The world is out to get you, especially in data science. Most mistakes will thankfully make results look worse, but sometimes they do make them just good enough to look plausible. In fact, that’s a common curse of the whole field of language modeling. Computing and comparing perplexities across experiments is fraught with pitfalls, and tiny mistakes tend to actually improve the experimental figures, not make them worse. People working in that field tend to have very high standards of proof as a result and for that reason embraced open-source evaluation tools before the practice was widely adopted elsewhere.

2. Trust yourself even less.

Throughout my academic career, I have quickly learned to obsessively question every result I obtain, which was not something that came naturally to me. I now constantly seek ways to get independent confirmation of results, preferably using a different codebase.

3. Write dumb, defensive code.

Don’t be clever. Your code should be as paranoid as you and fail quickly and loudly at the smallest whiff of a contract not being respected.
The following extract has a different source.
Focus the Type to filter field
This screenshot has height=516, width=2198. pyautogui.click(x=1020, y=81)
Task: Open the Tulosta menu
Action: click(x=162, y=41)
Every programmer at least once has had the experience of reading through a stack trace and landing in a block of code that’s annotated with “/* this should never happen */.” Write out any large amount of data to disk, and even bit flips do happen. I had a production system crash once due to XML parsing errors. Here is what its (programmatically generated) config file looked like on disk:

<item/> <item/> … 1 million lines like that … <item/> <itel/> <item/> <item/> … a million more … <item/>

Spot the difference? I can’t wait for that next CME event to make us all better programmers. (Friends don’t let friends store XML. Use protocol buffers.)

4. Don’t trust your code, but trust your own data processing even less.

There are many other ways in which data goes wrong, and even if 1 percent of your (large) dataset is wrong, you may be making completely incorrect A/B comparisons. For example, some images in popular web datasets are not readable by some image parsers. If you use a different parser or if you’ve included those images in your denominator counts, your figures will be different from everyone else’s. For a long time, I double-counted some test images in my own evaluations, and it gave me plausible-looking figures that were all wrong.

5. Try to actively break your experiments.

Randomize your labels, and make sure you get chance accuracy. Train on one percent of your data, and make sure you can overfit to that. What’s better: Give your model to someone, and have them use it. Every lab has that one person who will break perfectly valid code the minute they touch it. Find that person.

This healthy skepticism of one’s results is possibly the biggest trait difference that I see between people who have a doctorate and those who don’t and learn it on the job. We’ve all been burned. In retrospect, I was very lucky to get spooked early in my career in an appropriately embarrassing way that would ensure I’d always be on my toes. There are, unfortunately, no such thing as happy little accidents in data science.